Profile Image for David Wineberg.
Author 2 books876 followers
June 22, 2021
I have long liked Owen Hatherley because his appreciation of architecture is so far above and beyond mine. He can look at a building, a neighborhood or a city and see history, politics, economics, culture and fit, where I am dumbly fascinated by the look and feel. His latest book, Clean Living Under Difficult Circumstances, appears to be more of his great analysis, but it turns out that architecture is just a small part of it.

Hatherley is a blogger in England, so he writes at length on whatever he feels like. And he feels like pop music and pop culture, and particularly how his leftist views explore their meanings.

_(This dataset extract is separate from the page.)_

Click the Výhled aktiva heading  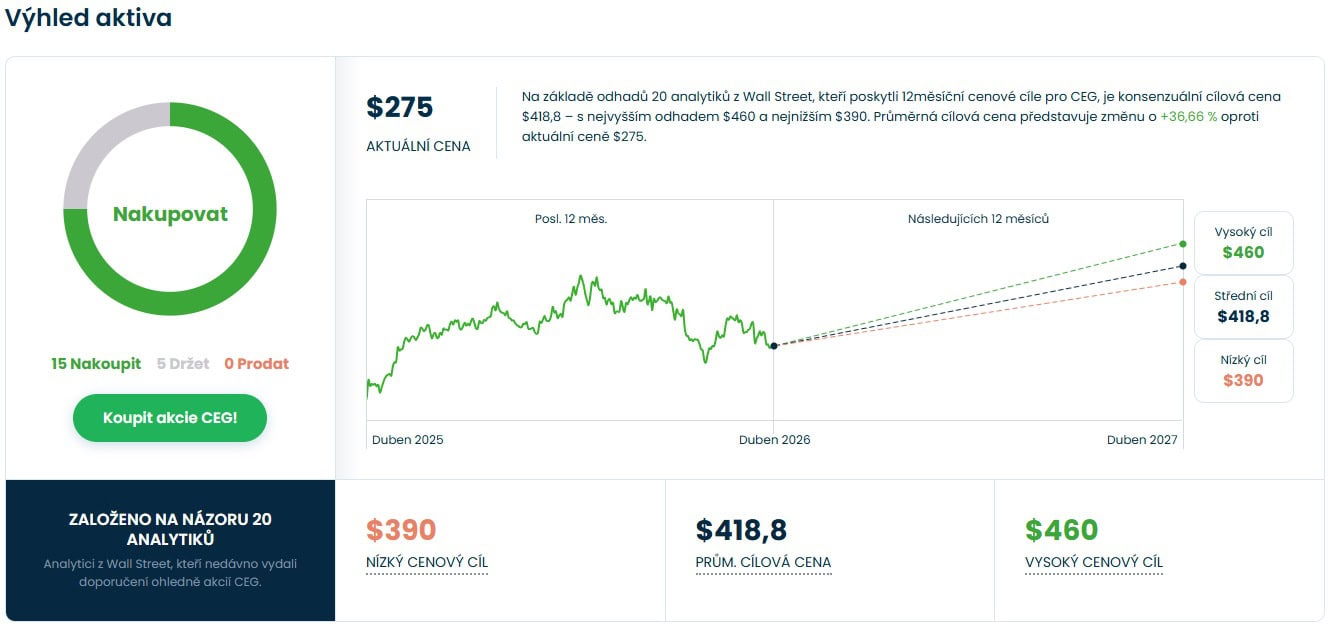(88, 18)
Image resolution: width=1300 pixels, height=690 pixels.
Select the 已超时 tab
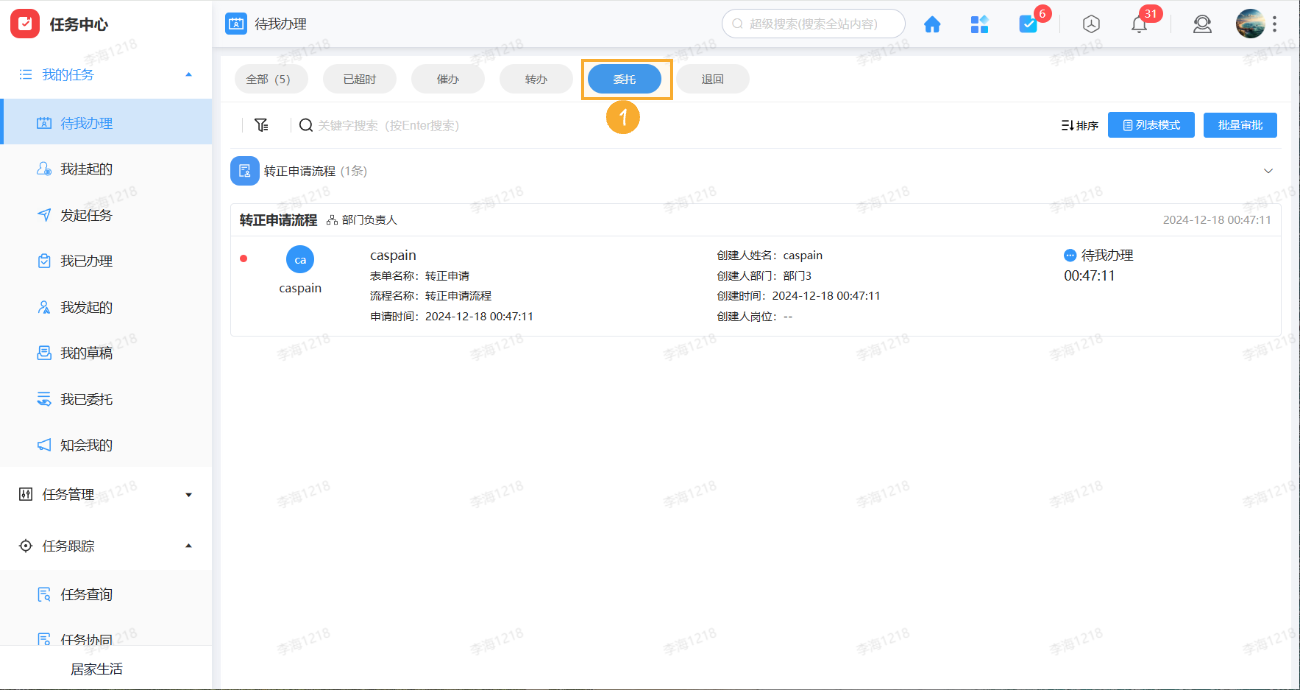[x=359, y=78]
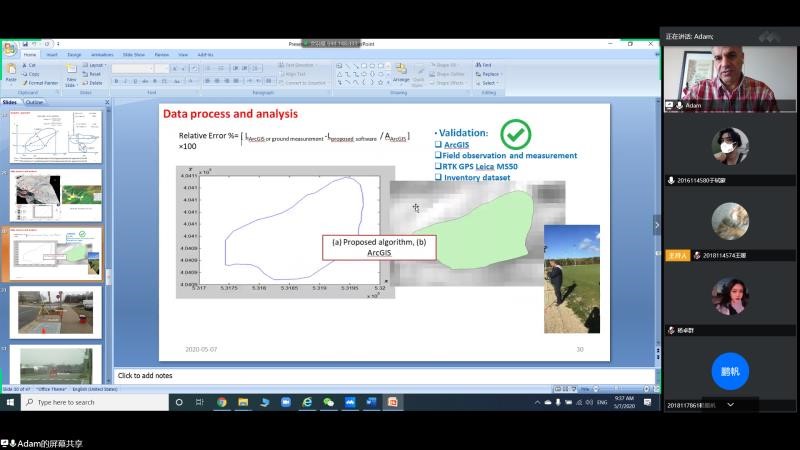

The book is a collection of his blog essays, neatly grouped by subject, with an introduction to each group. Underlying everything is modernism.

He took his title from a most obscure source, what “the Who’s manager, Peter Meaden meant in 1975 when he was asked for retrospective definition of Mod, short for modernism. ‘Modism, mod living, is an aphorism for clean living under difficult circumstances.’ For the Mods, working-class London aesthetes of the sixties boom, that meant dressing up in Italian clothes, listening to American jazz and soul and watching French films, but beyond that it meant an ethos of modernity as a consciously chosen way of life.”

So his appreciation of music, at least as obscure, concentrates on British bands (focusing on pre-Elvis pop), most of which American readers will have never come across. If only because he does a lot of listing and name dropping without insight. Similarly, his essay on English towns is so detailed that readers would really have to have visited them beforehand to get the full impact. To that extent, the book is too local for most non-Brits.

Where he really shines is in the essays on global architecture. He has finely attuned and incisive appreciations of architects. He knows the firms, their commissions, and of course their stars. His longest efforts here are on Moshe Safdie and Zaha Hadid, both of whom are Middle Eastern, which is not the typical focus.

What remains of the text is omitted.